■ PROBLEM DETAILS ■
Output the span of lines from the one that contains "The width and" through the end of the records, inclusive, exactly as written and free of pictures.

■ DATA EXTRACTS ■

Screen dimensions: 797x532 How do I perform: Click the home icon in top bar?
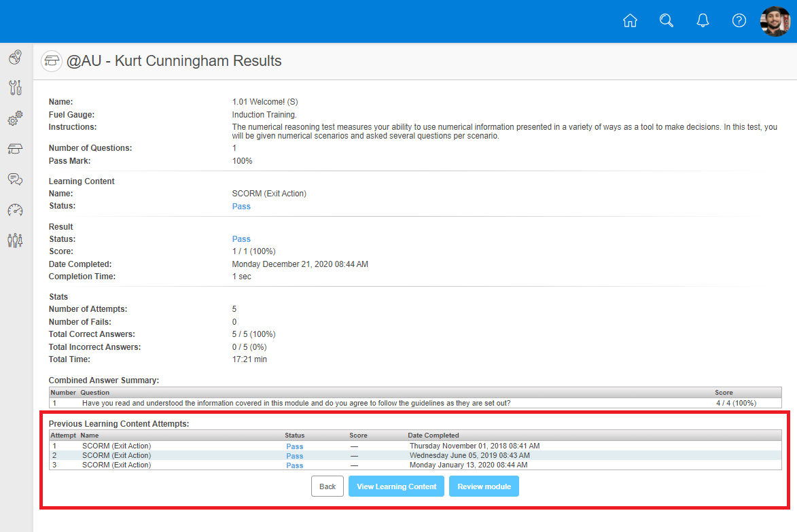(630, 21)
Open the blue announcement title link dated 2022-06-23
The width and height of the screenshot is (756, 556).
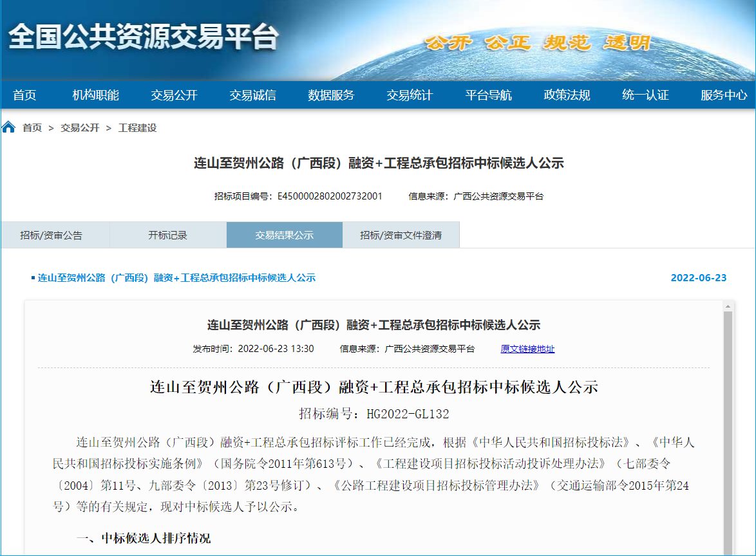coord(176,278)
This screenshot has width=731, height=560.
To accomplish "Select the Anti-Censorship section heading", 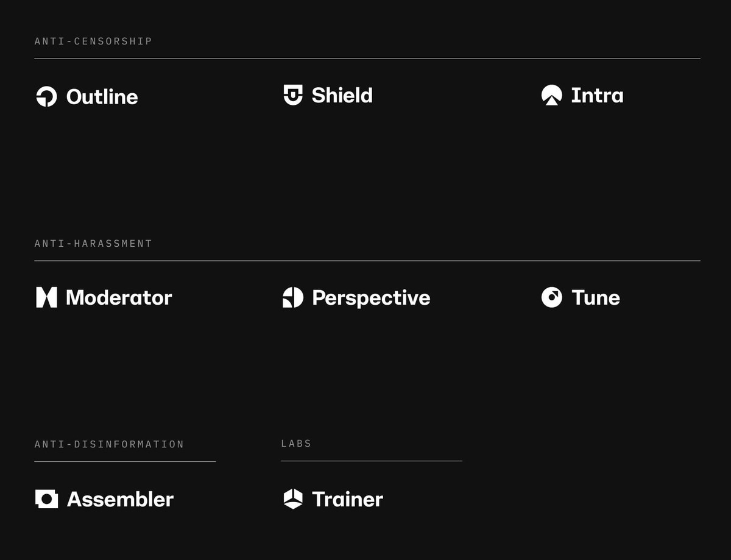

■ EXERCISE RESULT ■
The width and height of the screenshot is (756, 556).
coord(176,278)
This screenshot has width=731, height=560.
To accomplish "Select the Anti-Censorship section heading", 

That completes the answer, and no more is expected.